§ Trecho fornecido
•••••

Mais iluminista, impossível! Poderia até beirar a ingenuidade. Mas vamos analisar, sem preconceitos.
É claro que tais conclusões, seja pelo seu ineditismo ou por contrariarem, de fato, o senso comum estabelecido, estão sujeitas a críticas. Afinal, humanização é um conceito complexo, de características intensivamente subjetivas. Cuidado humanizado para uma pessoa pode não ser para outra. Talvez uma boa aproximação seja a de se incluir no contexto o respeito aos costumes, desejos, crenças e valores dos pacientes. Em outras palavras, seja qual for o modo de atendimento, é preciso considerar as particularidades individuais dos pacientes, para acrescentar carinho, dedicação e atenção às angústias, sofrimentos e ansiedades dos mesmos. De toda forma, agir assim certamente exigirá dos médicos e de qualquer profissional de saúde algo que eles atualmente dispõem cada vez menos: tempo.
Neste aspecto, o artigo destaca uma coisa realmente significativa, qual seja a de que as novas tecnologias seriam capazes de liberar tempo dos médicos para aprimorarem a sua empatia com os pacientes. Assim, a combinação de tal empatia com a criatividadee o domínio técnica seria o grande fator a fazer com que os pacientes assumam confiança nos seus médicos. Mas, sem dúvida, é a tal empatia que tem papel central na real interação pessoal necessária ao bom cuidado em saúde, aquilo que une médico e paciente no encontro das soluções adequadas – e isso deve ser diferenciado do mero paternalismo.

•••••

§ Os dados
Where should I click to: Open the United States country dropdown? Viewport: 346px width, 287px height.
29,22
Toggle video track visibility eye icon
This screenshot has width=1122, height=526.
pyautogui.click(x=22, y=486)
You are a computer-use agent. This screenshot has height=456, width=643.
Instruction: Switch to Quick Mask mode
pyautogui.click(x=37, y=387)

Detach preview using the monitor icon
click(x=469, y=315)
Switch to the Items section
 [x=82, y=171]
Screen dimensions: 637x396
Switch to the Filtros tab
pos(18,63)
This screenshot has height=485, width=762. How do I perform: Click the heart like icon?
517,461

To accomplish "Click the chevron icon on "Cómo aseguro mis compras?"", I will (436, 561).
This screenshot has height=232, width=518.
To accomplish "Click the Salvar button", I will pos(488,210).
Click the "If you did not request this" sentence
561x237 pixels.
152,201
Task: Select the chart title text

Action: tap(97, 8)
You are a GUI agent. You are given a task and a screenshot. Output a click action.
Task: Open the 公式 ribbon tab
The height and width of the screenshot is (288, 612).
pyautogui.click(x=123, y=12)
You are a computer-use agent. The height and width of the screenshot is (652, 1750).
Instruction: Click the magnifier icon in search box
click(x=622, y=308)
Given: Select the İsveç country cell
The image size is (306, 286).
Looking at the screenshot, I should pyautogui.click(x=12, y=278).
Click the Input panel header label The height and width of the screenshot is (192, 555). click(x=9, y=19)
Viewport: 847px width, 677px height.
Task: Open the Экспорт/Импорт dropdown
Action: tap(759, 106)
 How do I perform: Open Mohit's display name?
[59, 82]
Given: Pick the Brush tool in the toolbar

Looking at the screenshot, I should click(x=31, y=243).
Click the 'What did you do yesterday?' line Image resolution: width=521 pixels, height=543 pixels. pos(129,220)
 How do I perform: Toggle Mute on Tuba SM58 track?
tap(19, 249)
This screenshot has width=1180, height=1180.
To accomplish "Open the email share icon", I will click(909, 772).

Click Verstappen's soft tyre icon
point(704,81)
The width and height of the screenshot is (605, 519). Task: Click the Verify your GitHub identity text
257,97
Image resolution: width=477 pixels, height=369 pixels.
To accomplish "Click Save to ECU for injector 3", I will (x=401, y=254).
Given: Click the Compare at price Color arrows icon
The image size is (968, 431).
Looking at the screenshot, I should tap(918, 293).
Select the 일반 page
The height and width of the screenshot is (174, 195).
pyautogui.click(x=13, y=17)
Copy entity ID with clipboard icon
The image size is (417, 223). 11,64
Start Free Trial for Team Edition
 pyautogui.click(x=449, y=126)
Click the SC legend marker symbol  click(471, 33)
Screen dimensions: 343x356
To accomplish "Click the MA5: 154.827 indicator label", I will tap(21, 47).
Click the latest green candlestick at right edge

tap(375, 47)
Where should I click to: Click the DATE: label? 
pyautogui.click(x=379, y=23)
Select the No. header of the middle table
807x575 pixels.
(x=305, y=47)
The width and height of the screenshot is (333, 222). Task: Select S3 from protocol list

•••••

§ Tarefas obrigatórias
- 1) Diga se cada afirmação abaixo está de acordo com o trecho sobre cuidado humanizado, respondendo sim ou não e citando as palavras do texto que decidem a questão. (a) Humanização é apresentada como um conceito simples e objetivo. (b) O artigo mencionado destaca que as novas tecnologias poderiam liberar tempo dos médicos. (c) Os médicos dispõem hoje de cada vez mais tempo.
- 2) Segundo o trecho sobre cuidado humanizado, de que deve ser diferenciada a empatia?
- 3) Retome o texto sobre cuidado humanizado a partir do ponto em que ele termina.

§ Respostas por tarefa
- 1)
(a) Não: "humanização é um conceito complexo, de características intensivamente subjetivas".
(b) Sim: "as novas tecnologias seriam capazes de liberar tempo dos médicos para aprimorarem a sua empatia com os pacientes".
(c) Não: "algo que eles atualmente dispõem cada vez menos: tempo".

- 2) Do mero paternalismo.

- 3)
Em suma, acredito realmente que tecnologia e disponibilidade de aparelhamento tecnológico da medicina não precisam ser, necessariamente, antagônicos a um bom cuidado. Em algum lugar, se não em muitos lugares, da cadeia tecnológica, sempre haverá humanos atuando. A questão está na definição de objetivos de serviços de saúde, cabendo indagar se eles efetivamente são focalizados em valor. Ou seja, é preciso ir além de tratar as questões da saúde apenas com base em números, seja de consultas, exames, horas trabalhadas, leitos ocupados, altas concedidas, recursos transferidos, pagamentos de serviços. Há que ter em foco maneiras diferenciadas de pensar e agir, de fundo qualitativo, uma “saúde baseada em valor”, na qual instituições, empresas, profissionais e servidores de maneira geral, são avaliados e também remunerados na base dos resultados proporcionados aos pacientes. E isso deve ser acrescido de uma dimensão especial, ganhando um sentido plural (como valores), que devem ser o pano de fundo simbólico pelo qual uma instituição se move: Ética; Comprometimento; Competência; Solidariedade; Trabalho em equipe; Humildade.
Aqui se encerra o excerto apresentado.